Standard of Comparison

External comparison at a point in, or interval of, time

Internal time comparison

Original Title

CAPQuaM PQMP PERINATAL II: timely temperatures upon arrival in Level 2 or higher nurseries for low birthweight neonates.

Measure Collection Name

Inpatient Perinatal Care

Submitter

Collaboration for Advancing Pediatric Quality Measures - Health Care Quality Collaboration

Developer

Collaboration for Advancing Pediatric Quality Measures - Health Care Quality Collaboration

Funding Source(s)

Unspecified

Composition of the Group that Developed the Measure

Unspecified

Financial Disclosures/Other Potential Conflicts of Interest

Unspecified

Adaptation

This measure was not adapted from another source.

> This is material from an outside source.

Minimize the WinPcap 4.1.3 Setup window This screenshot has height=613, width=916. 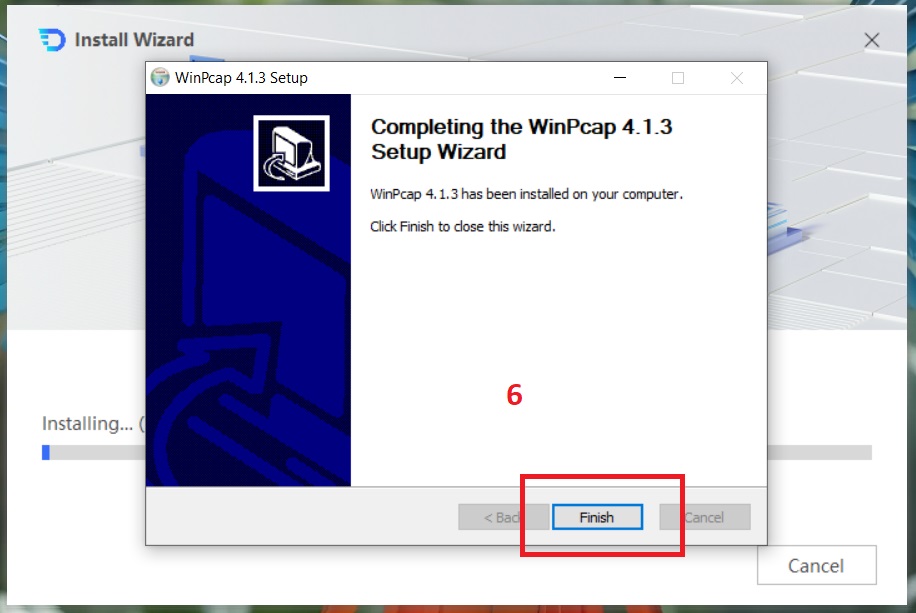(620, 77)
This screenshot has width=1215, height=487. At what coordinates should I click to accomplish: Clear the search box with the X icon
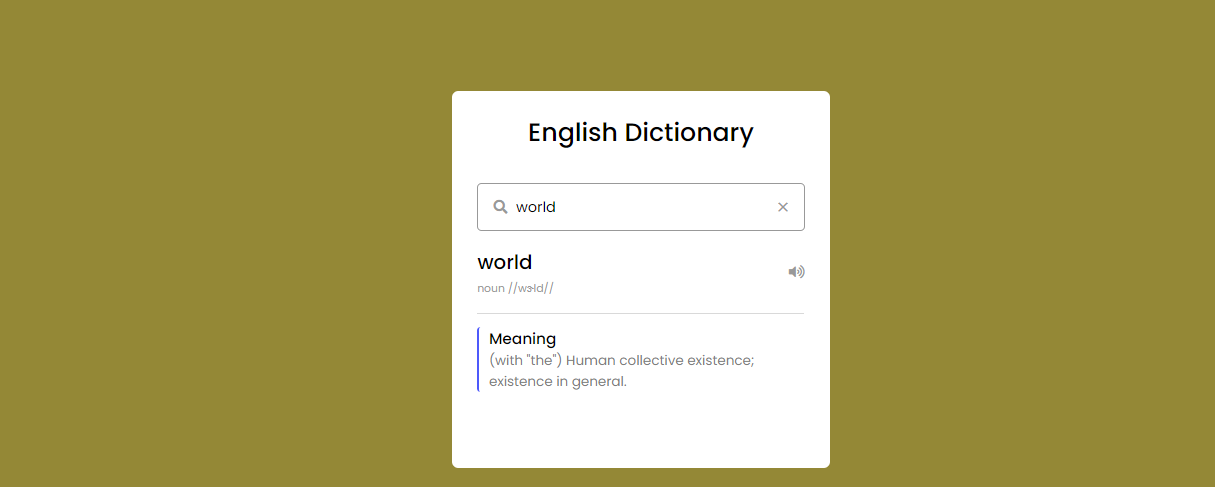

Date of Most Current Version in NQMC

2014 Aug

Measure Maintenance

Unspecified

Date of Next Anticipated Revision

Unspecified

Measure Status

This is the current release of the measure.

Source(s)

CHIPRA Pediatric Quality Measures Program (PQMP) candidate measure submission form (CPCF): timely temperatures upon arrival in Level 2 or higher nurseries for low birthweight neonates. Rockville (MD): Collaboration for Advancing Pediatric Quality Measures (CAPQuaM); 46 p.

Measure Availability

Source available from the Collaboration for the Advancement of Pediatric Quality Measures (CAPQuaM) Web site External Web Site Policy.

For more information, contact Dr. Lawrence Kleinman, Director of Collaboration for Advancing Pediatric Quality Measures (CAPQuaM) at the Icahn School of Medicine at Mount Sinai, Department of Population Health and Policy at 1 Gustave L. Levy Place, Box 1077, New York, NY 10029; Phone: 212-659-9567; E-mail: Lawrence.Kleinman@mountsinai.org; Web site: www.capquam.org External Web Site Policy.

NQMC Status

This NQMC summary was completed by ECRI Institute on July 14, 2015. The information was not verified by the measure developer.

Copyright Statement

This NQMC summary is based on the original measure, which is subject to the measure developer's copyright restrictions.

Users may download and use the measure(s) with attribution that these are Collaboration for Advancing Pediatric Quality Measures (CAPQuaM) measures part of the CHIPRA Pediatric Quality Measures Program (PQMP) and the CAPQuaM measure developers are willing to make themselves available for consultation on a case by case basis.